外科手術とは?
不整脈に対しては、一般的に内科医による手術が行われます。カテーテルアブレーション術のみならず、これまで外科医がかかわることの多かったペースメーカ植込み術も内科医によって行われるようになってきました。しかし、心房細動と心室細動、心室頻拍に関しては、外科手術が行われる場合があります。また、内科医が行う手術でも、外科医のバックアップ体制が整っていないとできない手術は数多くあります。
心房細動の外科的治療~メイズ手術とは?~
心房細動は、心臓の上部に位置する心房部分が不規則に脈打つ不整脈で、日本では80歳以上の男性の4%、女性の2%が心房細動に罹患しているといわれています(「心房細動とは?」参照)。心臓弁膜症の患者さんに高頻度に合併しますが、とりわけ僧帽弁膜症の患者さんに多く見られ、外科手術を要する僧帽弁膜症の半数以上に、慢性化した心房細動が合併しているといわれています。
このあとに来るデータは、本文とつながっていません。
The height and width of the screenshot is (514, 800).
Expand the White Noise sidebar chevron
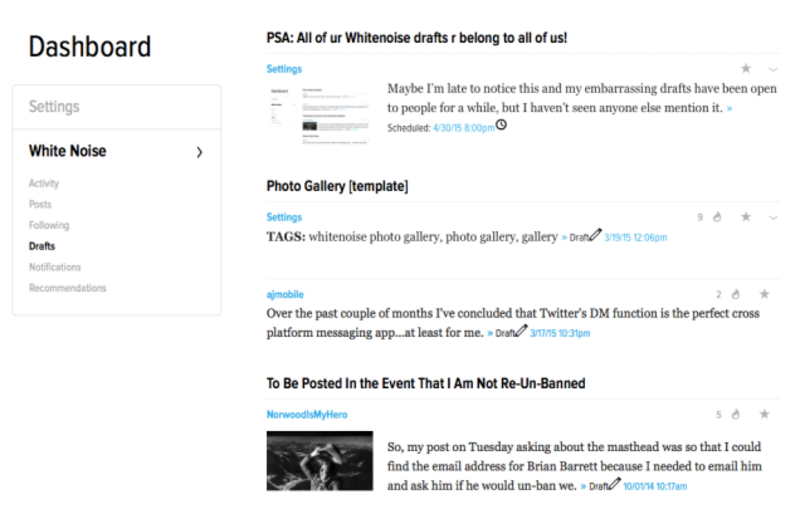pos(199,152)
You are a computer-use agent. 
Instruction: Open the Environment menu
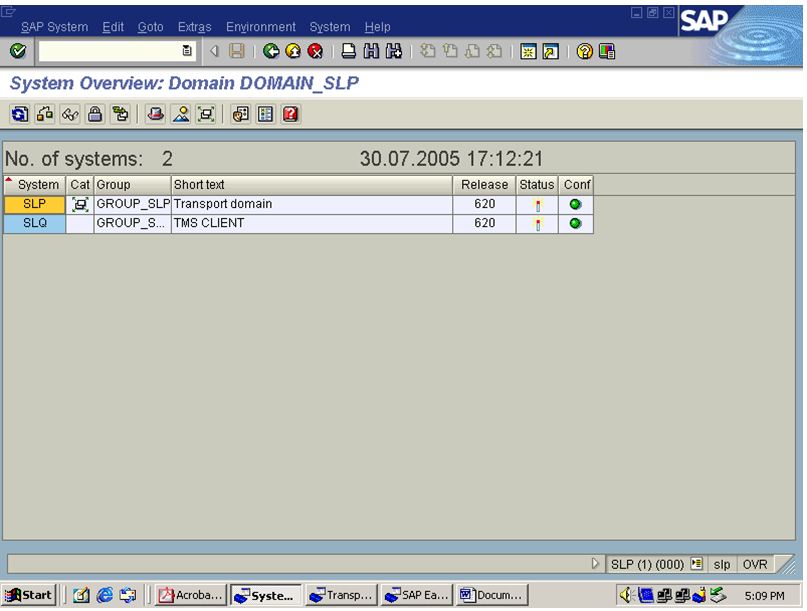pos(260,27)

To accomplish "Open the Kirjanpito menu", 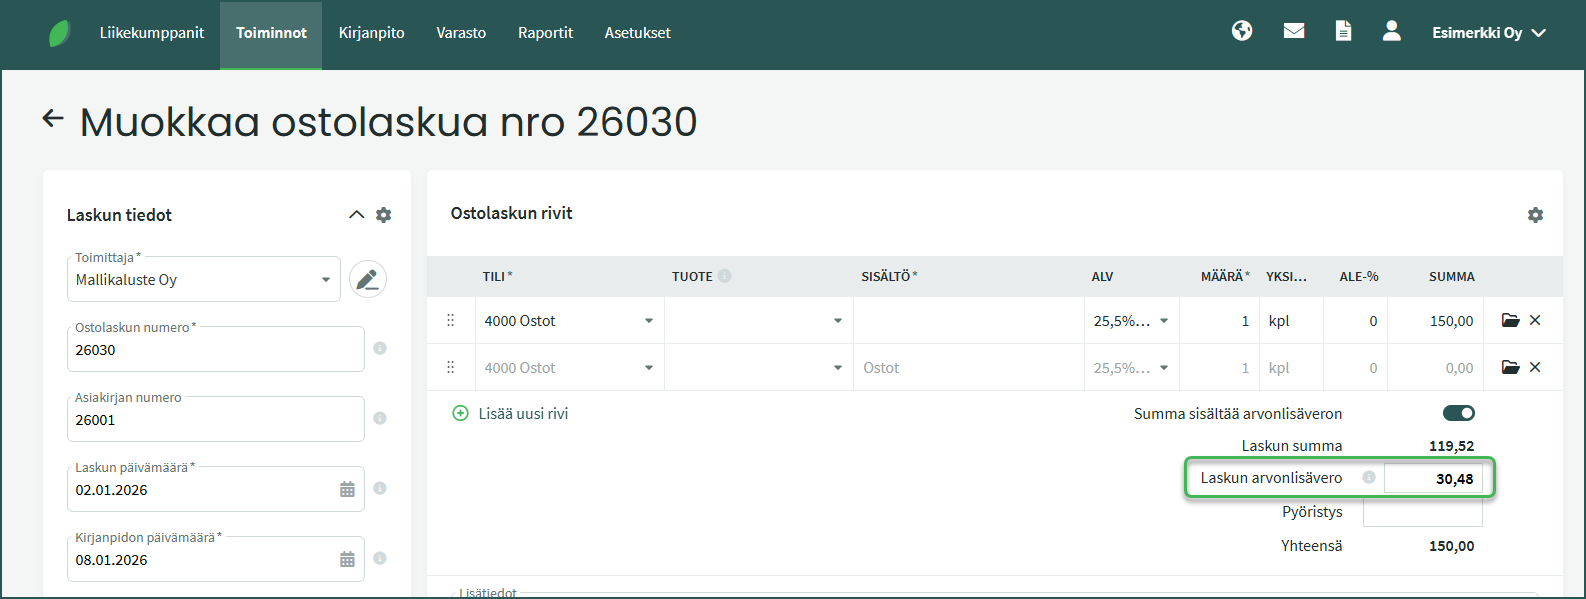I will tap(371, 33).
心房細動の治療には、薬物療法のほか、カテーテルアブレーション術、ペースメーカ植込み術、外科手術といった非薬物療法が行われます。カテーテルアブレーション術は、カテーテルという細い管を用いて行われるため、体への負担が小さく、その効果も認められています。ただし、心房細動が発作的に起こる初期の段階であれば治療成績は良好ですが、慢性化した場合やその他の心臓疾患(前述の僧帽弁膜症をはじめとする弁膜症、心筋梗塞など)を合併している場合の治療成績は下がります。こうした患者さんに対して行われるのが外科医によるメイズ手術です。
メイズ手術とカテーテルアブレーション術の基本原理は同じです。簡単に説明すると、まずアブレーションと同様に肺静脈の電気的な隔離を行います。さらに、心房細動を起こりにくくするために、高周波エネルギーや冷凍凝固法を用いた特殊な装置を使用して、心房に電気的な隔離線(絶縁線)を作成します。メイズ手術の成績は慢性化した心房細動に対しても良好とされ、手術から10年程度経過しても約85%は再発しません。
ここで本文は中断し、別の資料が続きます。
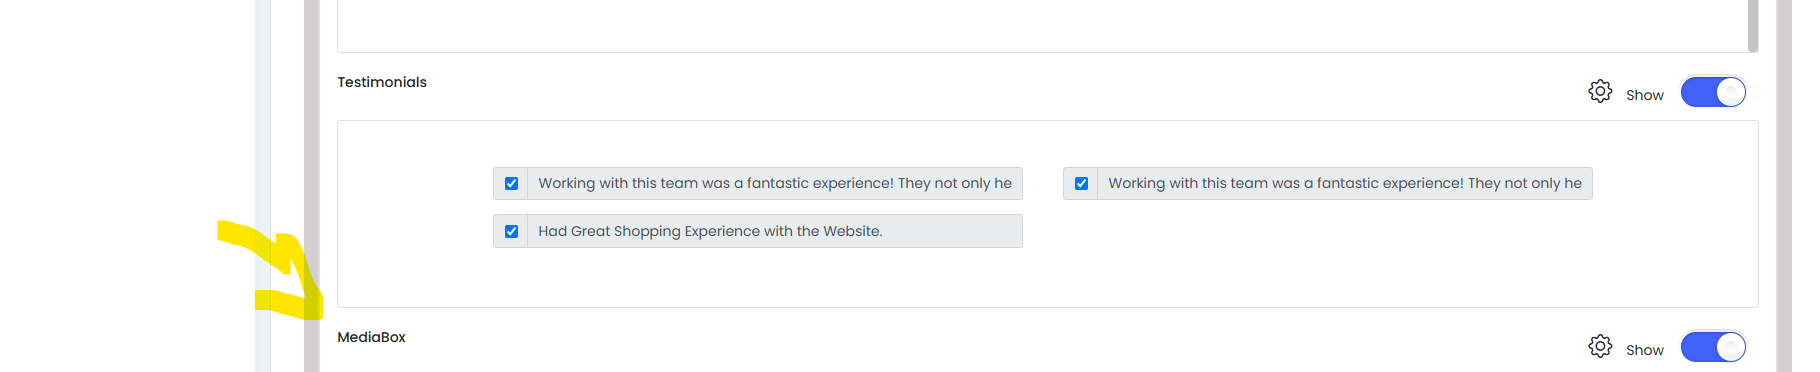Select left 'Working with this team' testimonial text
The image size is (1820, 372).
(775, 183)
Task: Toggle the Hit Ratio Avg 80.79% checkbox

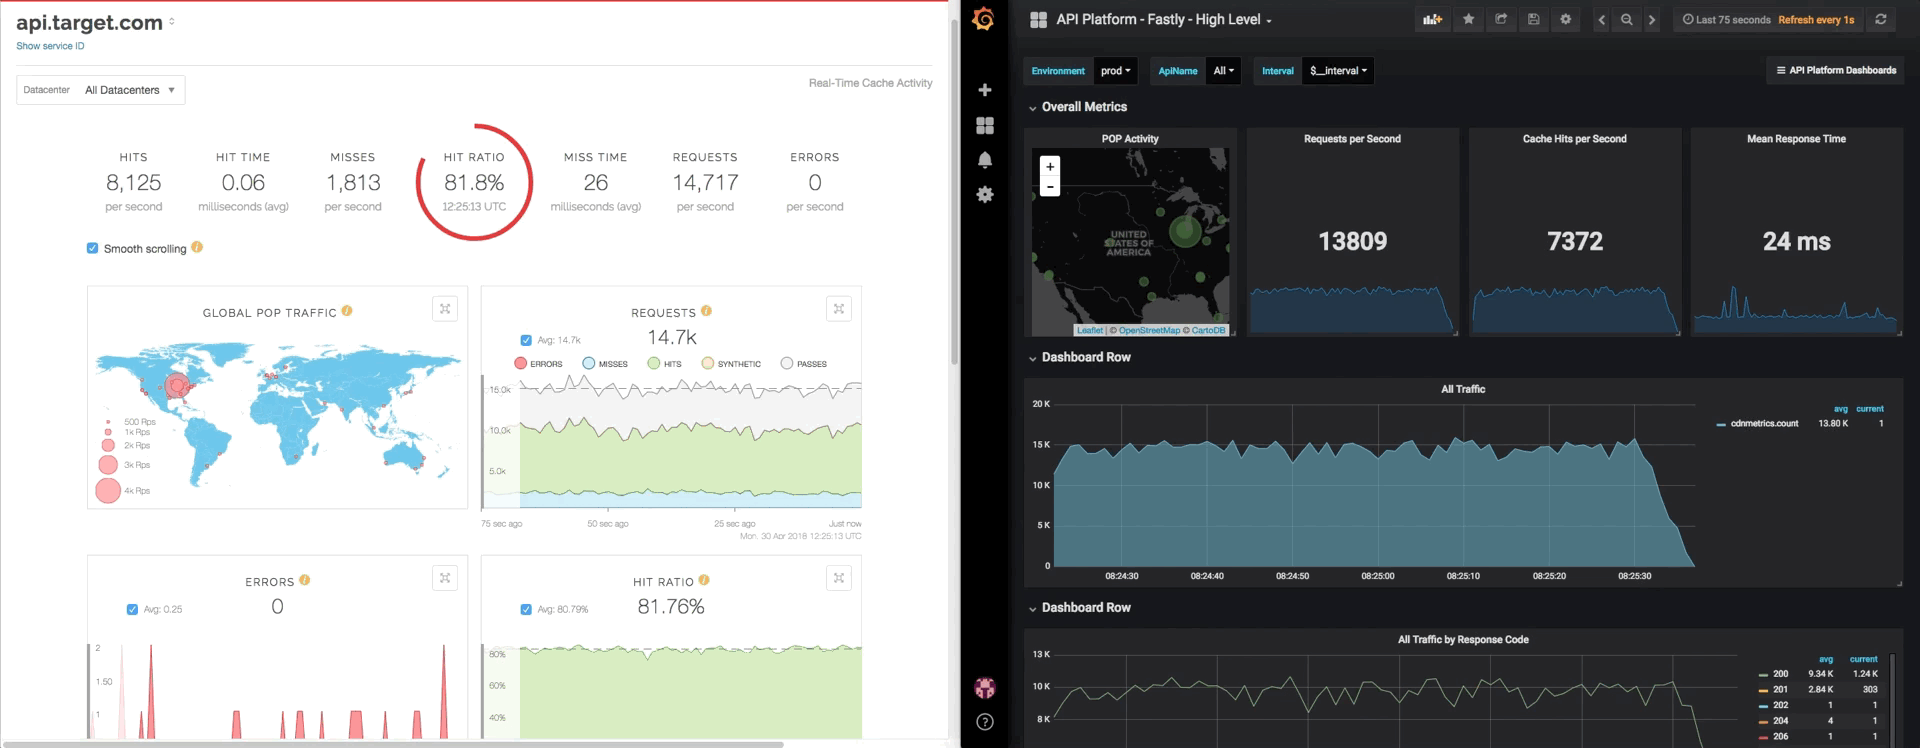Action: coord(526,609)
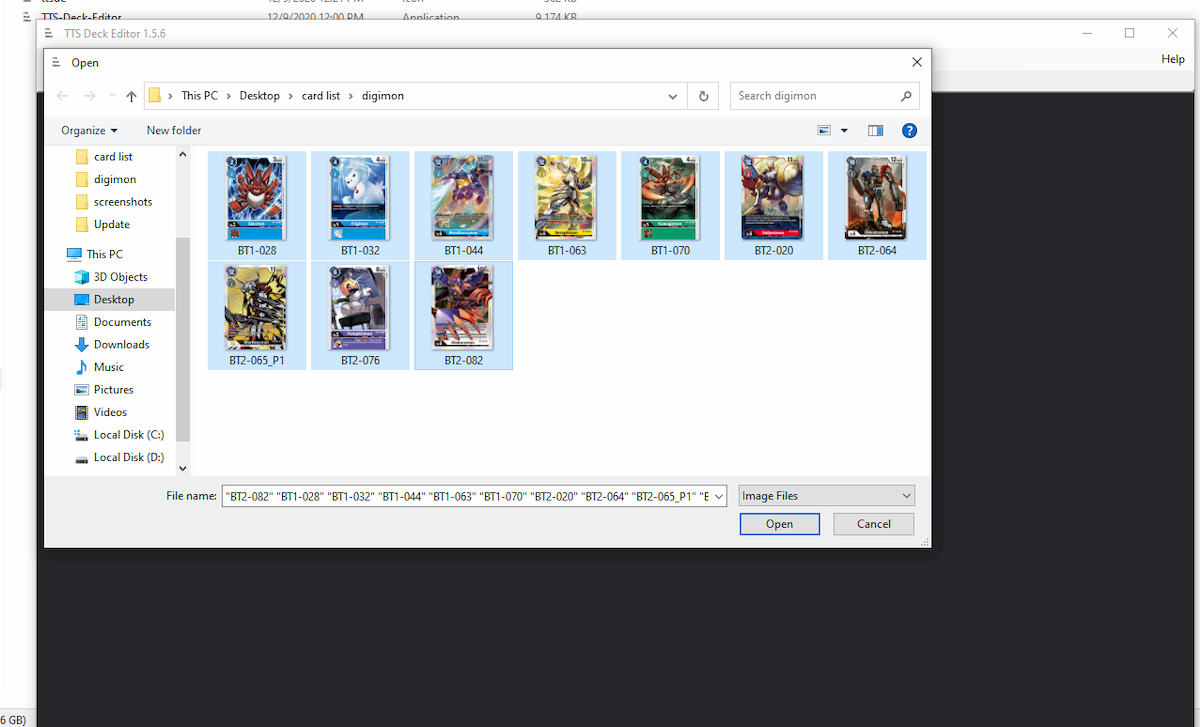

また、不整脈以外の心疾患の外科手術の際に、術前の検査で発作性の心房細動が見つかる場合があります。このとき、同時にメイズ手術が行われることがあり、発作性の心房細動の消失率は約95%と、慢性化した心房細動の消失率よりも高くなります。心疾患の手術後に心房細動が発生すると心機能が低下しやすくなることから、メイズ手術を同時に行うことは、術後の心機能維持のためにも重要と考えられています。
メイズ手術の合併症
メイズ手術の合併症として、心房細動以外の不整脈の発生があります。心房細動発生から長時間経過すると、心房自体が組織学的に変化して電気の連絡路に異常をきたす割合が増えることや、そもそも電気を発生する力が落ちてしまうことに関連すると考えられています。新たに発生する不整脈には徐脈と頻脈がありますが、これらの不整脈の症状や程度が強ければ、それぞれに対する治療を追加で行います。
致死性心室不整脈の外科的治療
心室頻拍や心室細動といった致死性心室不整脈の患者さんに対しては、体内からの電気ショックが可能な植込み型除細動器(ICD)の植込み術が一般的です。ところが、薬物療法やカテーテルアブレーション術などの追加治療を行っても持続的に致死性の不整脈が起こる場合や、ほかの心臓疾患(主に心筋梗塞に関連するもので、左室瘤や心室内血栓など)を合併するなどの特殊な場合には、外科手術を行うことがあります。
致死性心室不整脈の原因は様々なため、手術前に検査を十分に行って原因を検索した上で、ほかの方法(薬物療法、カテーテルアブレーション術、ICD植込み術など)では命を守ることが難しいと判断される場合に施行します。

慢性化した心房細動やその他の心臓疾患を合併している場合、持続的な致死性心室不整脈では外科手術が行われる場合もある。